# Goal:
Rewrite the listing below, changing every "Option 1" to "Choice 1" and leaving all else the same.

*** Supplied information ***

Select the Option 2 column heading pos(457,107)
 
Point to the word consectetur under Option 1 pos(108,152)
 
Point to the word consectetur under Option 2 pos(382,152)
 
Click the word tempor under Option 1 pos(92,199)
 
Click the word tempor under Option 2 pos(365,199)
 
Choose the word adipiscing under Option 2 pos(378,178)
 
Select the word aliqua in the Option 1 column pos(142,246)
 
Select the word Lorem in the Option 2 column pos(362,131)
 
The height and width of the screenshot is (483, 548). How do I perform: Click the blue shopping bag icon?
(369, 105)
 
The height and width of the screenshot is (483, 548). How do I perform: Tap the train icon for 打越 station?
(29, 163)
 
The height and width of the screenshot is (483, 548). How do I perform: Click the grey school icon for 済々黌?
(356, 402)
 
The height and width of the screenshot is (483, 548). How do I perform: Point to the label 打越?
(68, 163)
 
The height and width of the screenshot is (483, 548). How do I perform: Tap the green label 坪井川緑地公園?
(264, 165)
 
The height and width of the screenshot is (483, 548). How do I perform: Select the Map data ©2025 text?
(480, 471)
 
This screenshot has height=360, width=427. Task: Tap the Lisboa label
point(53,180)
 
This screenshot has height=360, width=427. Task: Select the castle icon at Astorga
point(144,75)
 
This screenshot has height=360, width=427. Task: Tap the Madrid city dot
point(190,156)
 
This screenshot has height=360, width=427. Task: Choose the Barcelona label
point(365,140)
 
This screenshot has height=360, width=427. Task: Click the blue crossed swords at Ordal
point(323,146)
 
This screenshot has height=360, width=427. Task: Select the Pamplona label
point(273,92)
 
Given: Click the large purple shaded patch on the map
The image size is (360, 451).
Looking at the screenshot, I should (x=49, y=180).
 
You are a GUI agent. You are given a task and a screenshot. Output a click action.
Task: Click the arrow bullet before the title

***

# Complete response:
Select the Option 2 column heading pos(457,107)
 
Point to the word consectetur under Choice 1 pos(108,152)
 
Point to the word consectetur under Option 2 pos(382,152)
 
Click the word tempor under Choice 1 pos(92,199)
 
Click the word tempor under Option 2 pos(365,199)
 
Choose the word adipiscing under Option 2 pos(378,178)
 
Select the word aliqua in the Choice 1 column pos(142,246)
 
Select the word Lorem in the Option 2 column pos(362,131)
 
The height and width of the screenshot is (483, 548). How do I perform: Click the blue shopping bag icon?
(369, 105)
 
The height and width of the screenshot is (483, 548). How do I perform: Tap the train icon for 打越 station?
(29, 163)
 
The height and width of the screenshot is (483, 548). How do I perform: Click the grey school icon for 済々黌?
(356, 402)
 
The height and width of the screenshot is (483, 548). How do I perform: Point to the label 打越?
(68, 163)
 
The height and width of the screenshot is (483, 548). How do I perform: Tap the green label 坪井川緑地公園?
(264, 165)
 
The height and width of the screenshot is (483, 548). How do I perform: Select the Map data ©2025 text?
(480, 471)
 
This screenshot has height=360, width=427. Task: Tap the Lisboa label
point(53,180)
 
This screenshot has height=360, width=427. Task: Select the castle icon at Astorga
point(144,75)
 
This screenshot has height=360, width=427. Task: Tap the Madrid city dot
point(190,156)
 
This screenshot has height=360, width=427. Task: Choose the Barcelona label
point(365,140)
 
This screenshot has height=360, width=427. Task: Click the blue crossed swords at Ordal
point(323,146)
 
This screenshot has height=360, width=427. Task: Select the Pamplona label
point(273,92)
 
Given: Click the large purple shaded patch on the map
The image size is (360, 451).
Looking at the screenshot, I should (x=49, y=180).
 
You are a GUI agent. You are given a task and a screenshot. Output a click action.
Task: Click the arrow bullet before the title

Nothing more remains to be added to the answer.